Dalam setahun, UBB melaksanakan 2 sampai 3 kali wisuda. Sejak lima tahun terakhir, wisuda rutin dilaksanakan di hotel dengan biaya tambahan yang dibebankan pada calon wisudawan.
“Setahu saya kalau proses hukum sudah kelar, namun sampai sekarang untuk SP3 belum dikeluarkan, sehingga proses penyelesaian gedung yang mangkrak belum bisa diajukan,” kata Agus, Rabu (30/10/2019).

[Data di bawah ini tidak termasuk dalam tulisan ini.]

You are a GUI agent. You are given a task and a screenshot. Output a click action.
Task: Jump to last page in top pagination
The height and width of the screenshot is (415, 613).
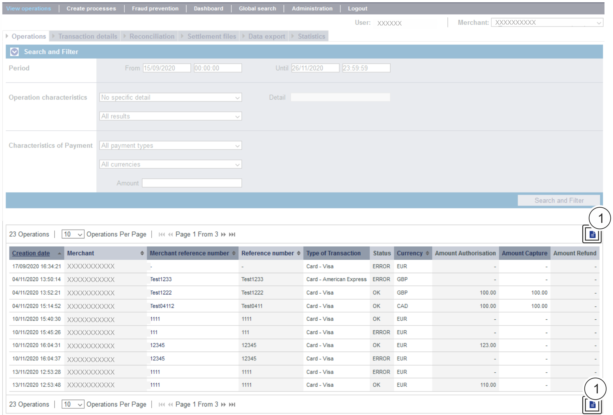coord(232,234)
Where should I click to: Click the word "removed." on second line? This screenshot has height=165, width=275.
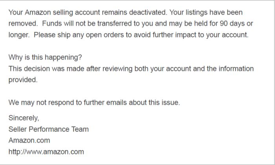[x=23, y=24]
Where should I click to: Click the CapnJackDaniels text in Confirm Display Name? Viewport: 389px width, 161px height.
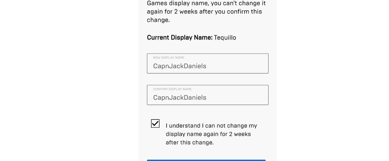coord(179,98)
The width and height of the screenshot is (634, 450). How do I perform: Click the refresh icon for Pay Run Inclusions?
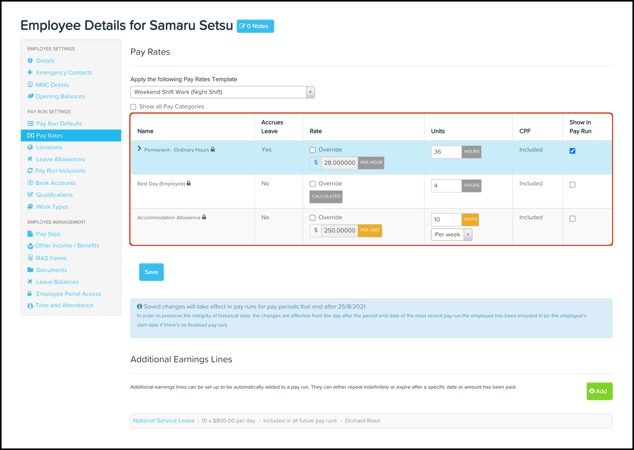30,171
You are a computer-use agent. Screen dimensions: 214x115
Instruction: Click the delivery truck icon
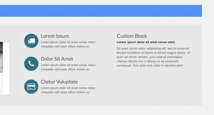coord(31,41)
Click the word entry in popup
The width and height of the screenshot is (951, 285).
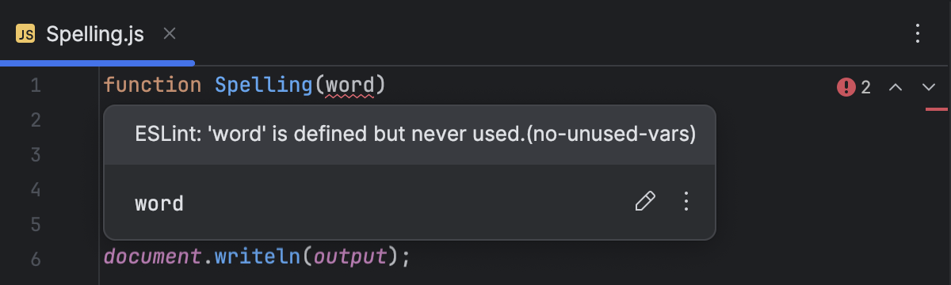[159, 203]
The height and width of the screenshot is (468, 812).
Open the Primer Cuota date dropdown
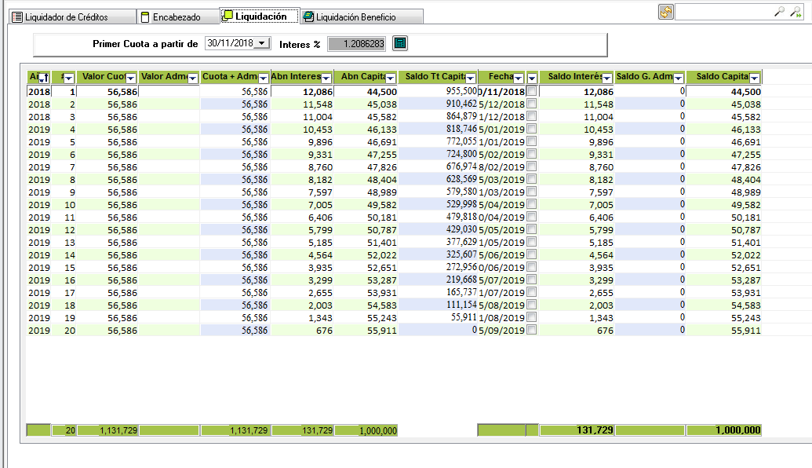point(262,44)
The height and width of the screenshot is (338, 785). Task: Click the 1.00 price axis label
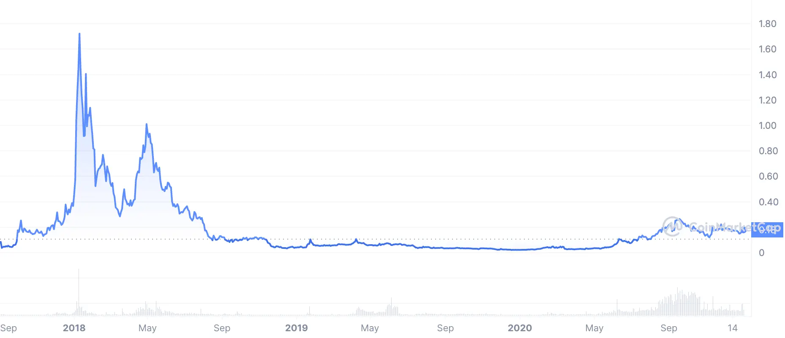[768, 125]
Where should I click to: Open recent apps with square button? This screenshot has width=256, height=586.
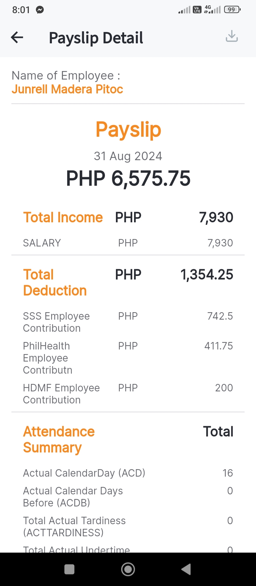(69, 569)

Pembangunan gedung auditorium UBB di kompleks kampus daerah Balun Ijuk dimulai sejak 2013 menggunakan anggaran pemerintah pusat Rp 13 miliar. Sebanyak Rp 2,8 miliar diduga menjadi kerugian negara karena progres pembangunan yang tidak sesuai dalam laporan pengerjaan. Proses pembangunan sempat dinilai bermasalah karena faktor cuaca dan distribusi material yang harus didatangkan dari daerah luar.
Kasi Penkum Kejati Bangka Belitung Roy Arland mengatakan, “para pelaku terkait kasus korupsi gedung auditorium telah divonis hakim dengan putusan inkrah.”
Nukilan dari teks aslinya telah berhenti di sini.